Réponses aux questions courantes
A quel stade de l’entreprise intervenez-vous ?
Namur Invest est présent à tous les stades de développement de l’entreprise : création, croissance, innovation, investissement, transmission, …
Quel est le montant minimum et maximum de vos intervention ?
Nous intervenons généralement pour des montants compris entre 100.000 € et 2,5 millions d’euros. Toutefois, certaines exceptions peuvent être envisagées au cas par cas.
Est-ce que vous intervenez plusieurs fois dans une entreprise ?
Oui, en moyenne, Namur Invest intervient entre trois et quatre fois par entreprise. Certaines entreprises ne nécessitent qu’une seule intervention, tandis que d’autres peuvent en requérir plusieurs au cours de leur développement.
Intervenez-vous en dette ou en capital ?
Namur Invest réalise à la fois des prises de participation et des interventions sous forme de dette. Au sein de notre portefeuille, la répartition est d’environ 20 % en capital et 80 % en dette.
Est-ce que vous proposez des subsides ?
Non, Namur Invest ne propose pas de subsides. Nous sommes une société d’investissement à vocation commerciale, dont l’objectif est de générer des bénéfices afin de couvrir les frais de fonctionnement et de réinvestir dans les projets des entreprises.
Est-ce que Namur Invest est un organisme public ?
Namur Invest est un fonds d’investissement privé dédié aux entreprises de la Province de Namur. Son actionnariat est composé à 60 % d’acteurs privés et à 40 % de la Région wallonne, via Wallonie Entreprendre. Nous sommes une société d’investissement à vocation commerciale.

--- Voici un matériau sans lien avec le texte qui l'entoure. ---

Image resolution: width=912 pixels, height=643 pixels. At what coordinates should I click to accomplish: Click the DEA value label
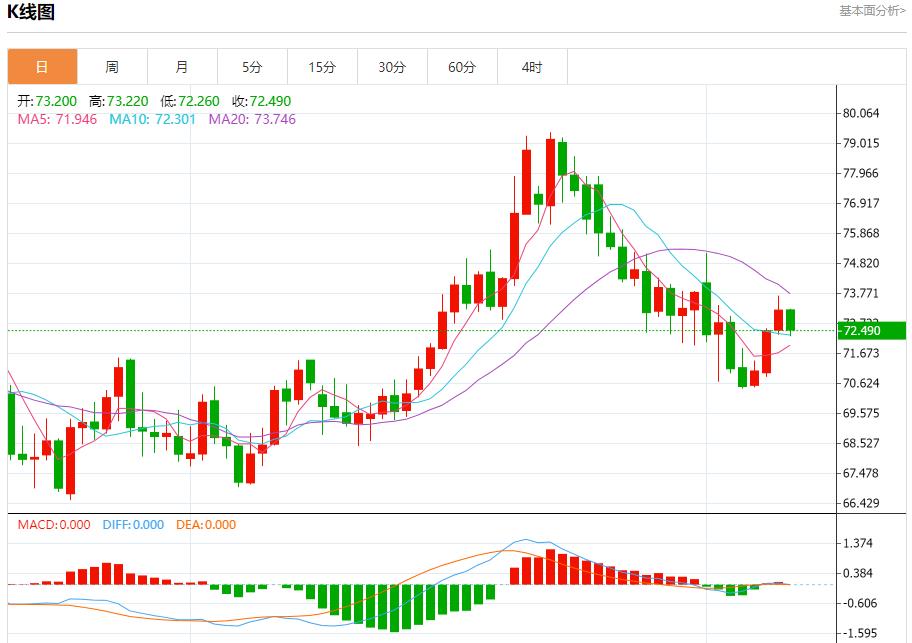click(205, 524)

Combien de temps prend une décision ?
Il n’existe pas de délai fixe pour rendre une décision. Celui-ci varie en fonction de plusieurs facteurs, notamment le besoin de financement, le type d’intervention, la complexité du dossier ainsi que son niveau de maturité.
Quelles sont les étapes du processus ?
Cela dépend du type de demande ainsi que du niveau de connaissance du dossier. En principe, après un premier rendez-vous, le projet est discuté en interne. Si le projet est en adéquation, un analyste procède à l’analyse approfondie.
Une fois l’analyse présentée à la direction, le dossier est soumis au conseil d’administration qui décide de l’octroi du financement. En cas d’accord, un courrier est envoyé, suivi de la signature des conventions et de la libération des fonds.
Quels documents doivent être fournis ?
Les principaux documents demandés sont :
- Un plan financier sur les trois prochaines années
- Un business plan
- Les chiffres historiques des trois dernières années
- Les CV des dirigeants
- Une présentation claire de l’entreprise
Cela peut varier selon la complexité du dossier.
Qui prend la décision finale d’investissement ?
C’est notre Conseil d’administration qui décide. Il se réunit une fois par mois pour statuer sur les décisions de financement après avoir pris connaissance des analyses de dossiers.
Etes-vous actif dans la gestion de l’entreprise ?
Non, nous n’intervenons pas dans la gestion opérationnelle quotidienne. Nous assurons un suivi régulier des performances financières. Si nous avons un siège au conseil, nous participons aux décisions stratégiques pour assurer la pérennité de l’entreprise.
Prenez-vous un siège au sein du conseil d’administration ?
Oui, lors d’une intervention en fonds propres, nous demandons généralement un poste d’administrateur. Nous pouvons aussi intervenir en tant qu’observateur.
Quelles informations sont attendues à la suite d’un financement ?
Nous demandons une vision claire des chiffres et d’être informés des investissements importants ou changements significatifs impactant la structure.
Travaillez-vous uniquement sur la Province de Namur ?
En principe, oui. Nous pouvons exceptionnellement intervenir en co-investissement avec d’autres régions, à condition que l’entreprise ait une activité ou des retombées économiques dans la Province de Namur.
Avez-vous des secteurs prioritaires ?
Namur Invest est généraliste. Toutefois, quatre secteurs sont particulièrement représentés dans la province : l’agroalimentaire, le tourisme, la santé et l’écoconstruction.